> **Your task**
Swap every occurrence of "Where should I click to:" in the records below for "Which spot should I click to:", and leave all other text as it is.

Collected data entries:
————————

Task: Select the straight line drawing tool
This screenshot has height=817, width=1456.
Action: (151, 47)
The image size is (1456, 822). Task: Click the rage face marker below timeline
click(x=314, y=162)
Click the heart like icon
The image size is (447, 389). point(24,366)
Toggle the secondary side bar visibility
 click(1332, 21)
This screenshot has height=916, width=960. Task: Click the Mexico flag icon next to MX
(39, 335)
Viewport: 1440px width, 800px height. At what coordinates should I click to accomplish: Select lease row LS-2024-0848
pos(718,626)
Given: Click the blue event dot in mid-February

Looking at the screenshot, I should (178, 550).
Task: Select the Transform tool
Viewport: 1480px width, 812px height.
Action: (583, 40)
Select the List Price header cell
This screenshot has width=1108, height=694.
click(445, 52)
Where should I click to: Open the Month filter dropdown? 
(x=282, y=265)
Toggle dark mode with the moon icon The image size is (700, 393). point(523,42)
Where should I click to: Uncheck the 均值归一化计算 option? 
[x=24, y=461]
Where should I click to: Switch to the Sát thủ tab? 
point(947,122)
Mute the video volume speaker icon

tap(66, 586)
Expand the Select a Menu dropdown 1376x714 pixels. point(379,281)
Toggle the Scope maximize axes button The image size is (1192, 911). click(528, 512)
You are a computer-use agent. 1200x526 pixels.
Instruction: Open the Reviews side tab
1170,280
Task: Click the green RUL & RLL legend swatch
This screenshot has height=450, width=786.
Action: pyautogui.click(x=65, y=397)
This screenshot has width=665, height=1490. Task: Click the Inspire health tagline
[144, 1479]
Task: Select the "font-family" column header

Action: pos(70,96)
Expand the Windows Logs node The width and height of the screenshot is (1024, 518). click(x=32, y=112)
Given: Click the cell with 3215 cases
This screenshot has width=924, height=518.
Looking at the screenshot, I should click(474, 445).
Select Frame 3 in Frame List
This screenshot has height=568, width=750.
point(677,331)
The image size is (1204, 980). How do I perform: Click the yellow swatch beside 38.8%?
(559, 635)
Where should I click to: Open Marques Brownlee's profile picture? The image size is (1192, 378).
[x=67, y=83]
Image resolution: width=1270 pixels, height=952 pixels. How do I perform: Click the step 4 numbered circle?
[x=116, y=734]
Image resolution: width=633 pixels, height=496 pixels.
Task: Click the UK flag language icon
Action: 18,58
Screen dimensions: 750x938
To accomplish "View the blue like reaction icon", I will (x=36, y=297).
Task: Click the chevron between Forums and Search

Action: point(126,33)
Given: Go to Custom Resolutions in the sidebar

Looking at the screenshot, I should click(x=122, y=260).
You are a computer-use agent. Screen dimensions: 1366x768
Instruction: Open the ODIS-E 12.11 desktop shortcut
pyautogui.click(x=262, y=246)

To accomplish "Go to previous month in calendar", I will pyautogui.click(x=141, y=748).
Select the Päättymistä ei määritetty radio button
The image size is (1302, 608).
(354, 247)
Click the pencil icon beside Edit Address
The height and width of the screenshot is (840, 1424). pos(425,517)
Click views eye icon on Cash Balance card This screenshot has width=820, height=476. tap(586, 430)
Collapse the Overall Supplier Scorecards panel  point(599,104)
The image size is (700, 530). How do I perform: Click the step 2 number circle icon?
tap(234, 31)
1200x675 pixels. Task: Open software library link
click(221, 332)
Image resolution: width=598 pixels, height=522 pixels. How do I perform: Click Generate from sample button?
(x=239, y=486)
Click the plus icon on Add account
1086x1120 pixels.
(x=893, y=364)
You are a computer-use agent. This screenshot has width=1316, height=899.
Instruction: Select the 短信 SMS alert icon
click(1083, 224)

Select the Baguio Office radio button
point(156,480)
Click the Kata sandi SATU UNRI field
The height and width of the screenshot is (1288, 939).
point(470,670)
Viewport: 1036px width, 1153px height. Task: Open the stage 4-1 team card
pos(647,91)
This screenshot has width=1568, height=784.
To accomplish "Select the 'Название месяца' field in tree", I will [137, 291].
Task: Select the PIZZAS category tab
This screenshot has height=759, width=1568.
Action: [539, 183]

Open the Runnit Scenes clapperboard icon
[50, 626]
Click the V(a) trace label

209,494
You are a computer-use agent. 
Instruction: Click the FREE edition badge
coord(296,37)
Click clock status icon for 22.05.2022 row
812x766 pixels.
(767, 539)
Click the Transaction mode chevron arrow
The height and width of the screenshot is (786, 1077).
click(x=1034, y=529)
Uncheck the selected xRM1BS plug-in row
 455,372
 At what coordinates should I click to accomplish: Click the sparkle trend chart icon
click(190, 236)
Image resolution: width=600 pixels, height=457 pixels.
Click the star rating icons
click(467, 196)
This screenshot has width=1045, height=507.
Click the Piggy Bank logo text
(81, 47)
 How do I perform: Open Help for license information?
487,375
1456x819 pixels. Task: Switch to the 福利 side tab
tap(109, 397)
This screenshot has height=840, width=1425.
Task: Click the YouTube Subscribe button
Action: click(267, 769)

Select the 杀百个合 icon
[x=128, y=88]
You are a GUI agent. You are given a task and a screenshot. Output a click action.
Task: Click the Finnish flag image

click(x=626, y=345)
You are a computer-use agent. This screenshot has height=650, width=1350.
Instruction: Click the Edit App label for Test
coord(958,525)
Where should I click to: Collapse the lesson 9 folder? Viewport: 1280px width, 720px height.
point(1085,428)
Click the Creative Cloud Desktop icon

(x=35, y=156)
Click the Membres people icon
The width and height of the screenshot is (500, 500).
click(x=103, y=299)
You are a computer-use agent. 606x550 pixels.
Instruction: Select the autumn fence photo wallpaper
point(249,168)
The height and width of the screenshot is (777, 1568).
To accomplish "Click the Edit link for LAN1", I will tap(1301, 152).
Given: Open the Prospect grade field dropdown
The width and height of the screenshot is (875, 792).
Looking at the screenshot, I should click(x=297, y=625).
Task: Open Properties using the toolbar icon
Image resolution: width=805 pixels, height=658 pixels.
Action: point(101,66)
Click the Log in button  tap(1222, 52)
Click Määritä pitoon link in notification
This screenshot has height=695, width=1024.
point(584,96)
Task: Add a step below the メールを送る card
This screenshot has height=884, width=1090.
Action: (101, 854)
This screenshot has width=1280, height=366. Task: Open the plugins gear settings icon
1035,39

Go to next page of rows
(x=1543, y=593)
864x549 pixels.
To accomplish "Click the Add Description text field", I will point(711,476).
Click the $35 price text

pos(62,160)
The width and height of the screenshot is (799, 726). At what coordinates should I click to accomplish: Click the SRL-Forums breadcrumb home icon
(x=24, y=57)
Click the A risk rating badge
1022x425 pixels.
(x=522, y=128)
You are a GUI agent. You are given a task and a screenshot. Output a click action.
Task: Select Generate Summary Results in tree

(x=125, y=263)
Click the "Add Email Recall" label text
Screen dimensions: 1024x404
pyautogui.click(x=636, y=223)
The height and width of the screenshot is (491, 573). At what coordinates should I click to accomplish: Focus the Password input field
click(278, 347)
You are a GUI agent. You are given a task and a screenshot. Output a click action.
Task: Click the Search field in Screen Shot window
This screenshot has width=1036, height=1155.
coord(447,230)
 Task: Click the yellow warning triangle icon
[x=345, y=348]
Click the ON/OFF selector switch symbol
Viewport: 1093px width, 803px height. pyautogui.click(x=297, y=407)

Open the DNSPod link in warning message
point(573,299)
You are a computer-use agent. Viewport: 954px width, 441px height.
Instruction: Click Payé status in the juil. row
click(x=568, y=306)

————————

> **Result below**
Task: Select the straight line drawing tool
This screenshot has height=817, width=1456.
Action: (151, 47)
The image size is (1456, 822). Task: Click the rage face marker below timeline
click(x=314, y=162)
Click the heart like icon
The image size is (447, 389). point(24,366)
Toggle the secondary side bar visibility
 click(1332, 21)
This screenshot has height=916, width=960. Task: Click the Mexico flag icon next to MX
(39, 335)
Viewport: 1440px width, 800px height. At what coordinates should I click to accomplish: Select lease row LS-2024-0848
pos(718,626)
Given: Click the blue event dot in mid-February

Looking at the screenshot, I should (178, 550).
Task: Select the Transform tool
Viewport: 1480px width, 812px height.
Action: (583, 40)
Select the List Price header cell
This screenshot has width=1108, height=694.
click(445, 52)
Which spot should I click to: Open the Month filter dropdown? 
(x=282, y=265)
Toggle dark mode with the moon icon The image size is (700, 393). point(523,42)
Which spot should I click to: Uncheck the 均值归一化计算 option? 
[x=24, y=461]
Which spot should I click to: Switch to the Sát thủ tab? 
point(947,122)
Mute the video volume speaker icon

tap(66, 586)
Expand the Select a Menu dropdown 1376x714 pixels. point(379,281)
Toggle the Scope maximize axes button The image size is (1192, 911). click(528, 512)
You are a computer-use agent. 1200x526 pixels.
Instruction: Open the Reviews side tab
1170,280
Task: Click the green RUL & RLL legend swatch
This screenshot has height=450, width=786.
Action: pyautogui.click(x=65, y=397)
This screenshot has width=665, height=1490. Task: Click the Inspire health tagline
[144, 1479]
Task: Select the "font-family" column header

Action: pos(70,96)
Expand the Windows Logs node The width and height of the screenshot is (1024, 518). click(x=32, y=112)
Given: Click the cell with 3215 cases
This screenshot has width=924, height=518.
Looking at the screenshot, I should click(474, 445).
Select Frame 3 in Frame List
This screenshot has height=568, width=750.
point(677,331)
The image size is (1204, 980). How do I perform: Click the yellow swatch beside 38.8%?
(559, 635)
Which spot should I click to: Open Marques Brownlee's profile picture? The image size is (1192, 378).
[x=67, y=83]
Image resolution: width=1270 pixels, height=952 pixels. How do I perform: Click the step 4 numbered circle?
[x=116, y=734]
Image resolution: width=633 pixels, height=496 pixels.
Task: Click the UK flag language icon
Action: 18,58
Screen dimensions: 750x938
To accomplish "View the blue like reaction icon", I will (x=36, y=297).
Task: Click the chevron between Forums and Search

Action: point(126,33)
Given: Go to Custom Resolutions in the sidebar

Looking at the screenshot, I should click(x=122, y=260).
You are a computer-use agent. Screen dimensions: 1366x768
Instruction: Open the ODIS-E 12.11 desktop shortcut
pyautogui.click(x=262, y=246)

To accomplish "Go to previous month in calendar", I will pyautogui.click(x=141, y=748).
Select the Päättymistä ei määritetty radio button
The image size is (1302, 608).
(354, 247)
Click the pencil icon beside Edit Address
The height and width of the screenshot is (840, 1424). pos(425,517)
Click views eye icon on Cash Balance card This screenshot has width=820, height=476. tap(586, 430)
Collapse the Overall Supplier Scorecards panel  point(599,104)
The image size is (700, 530). How do I perform: Click the step 2 number circle icon?
tap(234, 31)
1200x675 pixels. Task: Open software library link
click(221, 332)
Image resolution: width=598 pixels, height=522 pixels. How do I perform: Click Generate from sample button?
(x=239, y=486)
Click the plus icon on Add account
1086x1120 pixels.
(x=893, y=364)
You are a computer-use agent. This screenshot has width=1316, height=899.
Instruction: Select the 短信 SMS alert icon
click(1083, 224)

Select the Baguio Office radio button
point(156,480)
Click the Kata sandi SATU UNRI field
The height and width of the screenshot is (1288, 939).
point(470,670)
Viewport: 1036px width, 1153px height. Task: Open the stage 4-1 team card
pos(647,91)
This screenshot has width=1568, height=784.
To accomplish "Select the 'Название месяца' field in tree", I will [137, 291].
Task: Select the PIZZAS category tab
This screenshot has height=759, width=1568.
Action: [539, 183]

Open the Runnit Scenes clapperboard icon
[50, 626]
Click the V(a) trace label

209,494
You are a computer-use agent. 
Instruction: Click the FREE edition badge
coord(296,37)
Click clock status icon for 22.05.2022 row
812x766 pixels.
(767, 539)
Click the Transaction mode chevron arrow
The height and width of the screenshot is (786, 1077).
click(x=1034, y=529)
Uncheck the selected xRM1BS plug-in row
 455,372
 At what coordinates should I click to accomplish: Click the sparkle trend chart icon
click(190, 236)
Image resolution: width=600 pixels, height=457 pixels.
Click the star rating icons
click(467, 196)
This screenshot has width=1045, height=507.
Click the Piggy Bank logo text
(81, 47)
 How do I perform: Open Help for license information?
487,375
1456x819 pixels. Task: Switch to the 福利 side tab
tap(109, 397)
This screenshot has height=840, width=1425.
Task: Click the YouTube Subscribe button
Action: click(267, 769)

Select the 杀百个合 icon
[x=128, y=88]
You are a GUI agent. You are given a task and a screenshot. Output a click action.
Task: Click the Finnish flag image

click(x=626, y=345)
You are a computer-use agent. This screenshot has height=650, width=1350.
Instruction: Click the Edit App label for Test
coord(958,525)
Which spot should I click to: Collapse the lesson 9 folder? Viewport: 1280px width, 720px height.
point(1085,428)
Click the Creative Cloud Desktop icon

(x=35, y=156)
Click the Membres people icon
The width and height of the screenshot is (500, 500).
click(x=103, y=299)
You are a computer-use agent. 606x550 pixels.
Instruction: Select the autumn fence photo wallpaper
point(249,168)
The height and width of the screenshot is (777, 1568).
To accomplish "Click the Edit link for LAN1", I will tap(1301, 152).
Given: Open the Prospect grade field dropdown
The width and height of the screenshot is (875, 792).
Looking at the screenshot, I should click(x=297, y=625).
Task: Open Properties using the toolbar icon
Image resolution: width=805 pixels, height=658 pixels.
Action: point(101,66)
Click the Log in button  tap(1222, 52)
Click Määritä pitoon link in notification
This screenshot has height=695, width=1024.
point(584,96)
Task: Add a step below the メールを送る card
This screenshot has height=884, width=1090.
Action: (101, 854)
This screenshot has width=1280, height=366. Task: Open the plugins gear settings icon
1035,39

Go to next page of rows
(x=1543, y=593)
864x549 pixels.
To accomplish "Click the Add Description text field", I will point(711,476).
Click the $35 price text

pos(62,160)
The width and height of the screenshot is (799, 726). At what coordinates should I click to accomplish: Click the SRL-Forums breadcrumb home icon
(x=24, y=57)
Click the A risk rating badge
1022x425 pixels.
(x=522, y=128)
You are a GUI agent. You are given a task and a screenshot. Output a click action.
Task: Select Generate Summary Results in tree

(x=125, y=263)
Click the "Add Email Recall" label text
Screen dimensions: 1024x404
pyautogui.click(x=636, y=223)
The height and width of the screenshot is (491, 573). At what coordinates should I click to accomplish: Focus the Password input field
click(278, 347)
You are a GUI agent. You are given a task and a screenshot. Output a click action.
Task: Click the Search field in Screen Shot window
This screenshot has width=1036, height=1155.
coord(447,230)
 Task: Click the yellow warning triangle icon
[x=345, y=348]
Click the ON/OFF selector switch symbol
Viewport: 1093px width, 803px height. pyautogui.click(x=297, y=407)

Open the DNSPod link in warning message
point(573,299)
You are a computer-use agent. Viewport: 954px width, 441px height.
Instruction: Click Payé status in the juil. row
click(x=568, y=306)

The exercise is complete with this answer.